--- Information shown Enclosed Below ---
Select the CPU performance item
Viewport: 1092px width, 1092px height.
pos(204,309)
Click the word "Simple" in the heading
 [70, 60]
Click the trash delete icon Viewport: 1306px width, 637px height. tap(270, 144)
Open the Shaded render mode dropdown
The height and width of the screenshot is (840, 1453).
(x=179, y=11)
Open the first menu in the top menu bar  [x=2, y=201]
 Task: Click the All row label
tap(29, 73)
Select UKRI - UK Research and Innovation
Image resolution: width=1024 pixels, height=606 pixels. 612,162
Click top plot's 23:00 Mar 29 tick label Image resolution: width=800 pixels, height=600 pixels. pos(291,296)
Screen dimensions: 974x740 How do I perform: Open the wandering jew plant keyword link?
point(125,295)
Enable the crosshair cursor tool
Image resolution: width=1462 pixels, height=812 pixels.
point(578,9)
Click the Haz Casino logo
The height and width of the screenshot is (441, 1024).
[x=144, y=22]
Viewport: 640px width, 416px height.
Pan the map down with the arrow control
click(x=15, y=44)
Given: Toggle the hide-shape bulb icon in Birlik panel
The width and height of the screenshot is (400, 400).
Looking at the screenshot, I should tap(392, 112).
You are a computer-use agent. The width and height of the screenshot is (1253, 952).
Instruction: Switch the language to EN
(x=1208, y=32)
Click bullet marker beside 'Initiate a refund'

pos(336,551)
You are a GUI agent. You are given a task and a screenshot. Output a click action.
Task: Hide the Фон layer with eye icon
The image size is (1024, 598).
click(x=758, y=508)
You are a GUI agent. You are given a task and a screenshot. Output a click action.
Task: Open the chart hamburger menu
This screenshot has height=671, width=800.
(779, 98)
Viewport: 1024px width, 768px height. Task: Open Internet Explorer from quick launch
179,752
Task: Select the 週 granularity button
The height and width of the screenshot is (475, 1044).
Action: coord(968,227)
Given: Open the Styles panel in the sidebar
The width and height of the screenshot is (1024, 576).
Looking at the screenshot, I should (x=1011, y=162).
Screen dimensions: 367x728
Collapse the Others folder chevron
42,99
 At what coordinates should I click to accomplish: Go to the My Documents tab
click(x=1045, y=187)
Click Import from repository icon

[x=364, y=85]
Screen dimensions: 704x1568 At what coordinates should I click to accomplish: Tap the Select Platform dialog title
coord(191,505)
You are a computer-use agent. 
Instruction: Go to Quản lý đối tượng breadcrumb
--- End of Enclosed Information shown ---
#### Exercise description
Set down exactly the lines of the data above, beginning with the line that has "Viewport: 1092px width, 1092px height." and ending with the line that has "Open the Shaded render mode dropdown", and no others.

#### Response to the task
Viewport: 1092px width, 1092px height.
pos(204,309)
Click the word "Simple" in the heading
 [70, 60]
Click the trash delete icon Viewport: 1306px width, 637px height. tap(270, 144)
Open the Shaded render mode dropdown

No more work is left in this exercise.